Author: andyblundell

practices/cloud-services.md

@@ -40,5 +40,28 @@
 * Understand and be able to justify vendor lock in (see [outsource from the bottom up](../patterns/outsource-bottom-up.md)).
 * Build in [governance as a side effect](../patterns/governance-side-effect.md), e.g.
   * Segregate production and non-production workloads.
-  * Infrastructure must be tagged to identity the service so that unnecessary resources don't go unnoticed.
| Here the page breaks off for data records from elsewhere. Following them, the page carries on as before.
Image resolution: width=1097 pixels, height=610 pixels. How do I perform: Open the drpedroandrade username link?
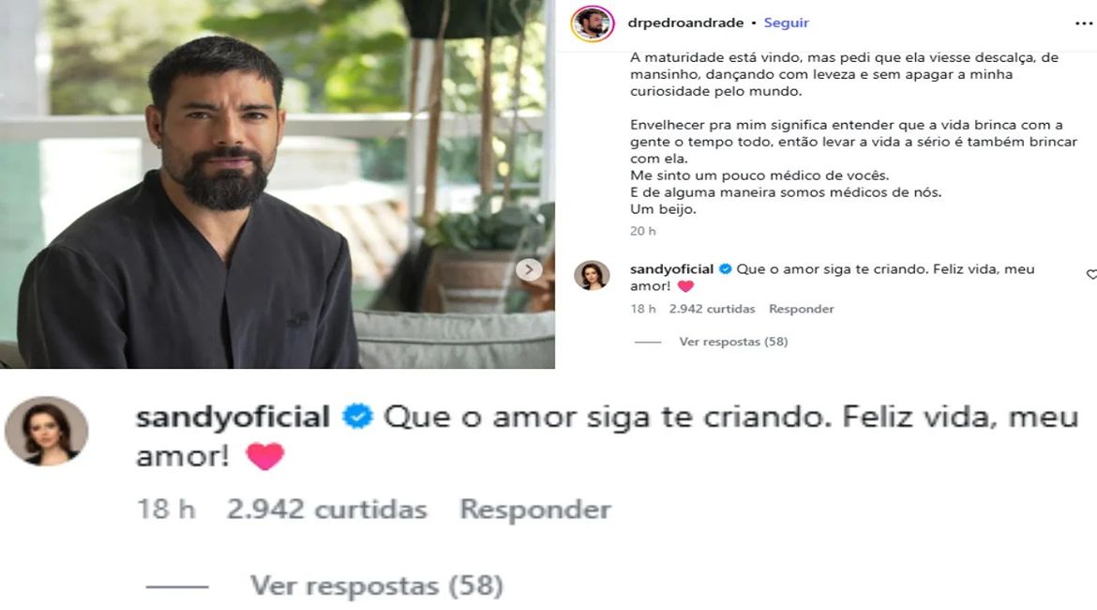685,23
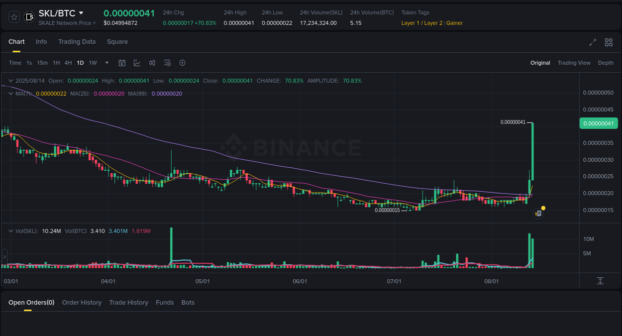
Task: Open the layout widgets panel
Action: click(x=609, y=43)
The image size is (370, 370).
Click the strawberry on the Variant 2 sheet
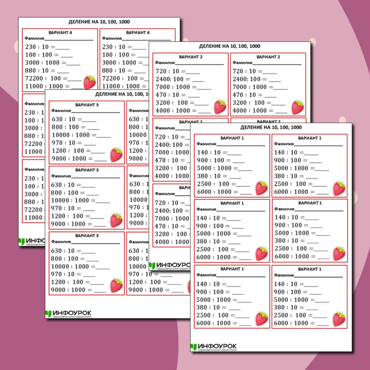220,107
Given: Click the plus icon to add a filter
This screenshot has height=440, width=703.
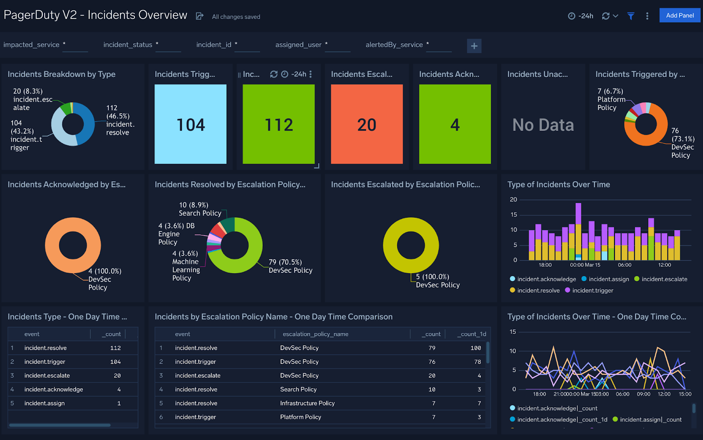Looking at the screenshot, I should [474, 46].
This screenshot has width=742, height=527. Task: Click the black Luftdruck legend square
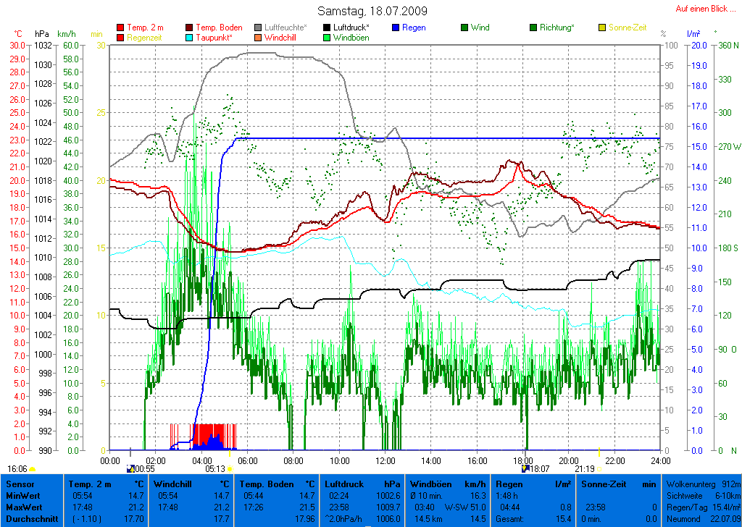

+  * <details><summary>Infrastructure must be tagged to identity the service so that unnecessary resources don't go unnoticed (click to expand)</summary>
+
+    AWS Config rule to identify EC2 assets not tagged with "CostCenter" and "Owner":
+    ```yaml
+    {
+      "ConfigRuleName": "RequiredTagsForEC2Instances",
+      "Description": "Checks whether the CostCenter and Owner tags are applied to EC2 instances.",
+      "Scope": {
+        "ComplianceResourceTypes": [
+          "AWS::EC2::Instance"
+        ]
+      },
+      "Source": {
+        "Owner": "AWS",
+        "SourceIdentifier": "REQUIRED_TAGS"
+      },
+      "InputParameters": "{\"tag1Key\":\"CostCenter\",\"tag2Key\":\"Owner\"}"
+    }
+    ```
+    Further reading: [AWS Config](https://aws.amazon.com/config/)
+
+    TO DO: Azure equivalent
+  </details>
+
   * Configure audit tools such as CloudTrail.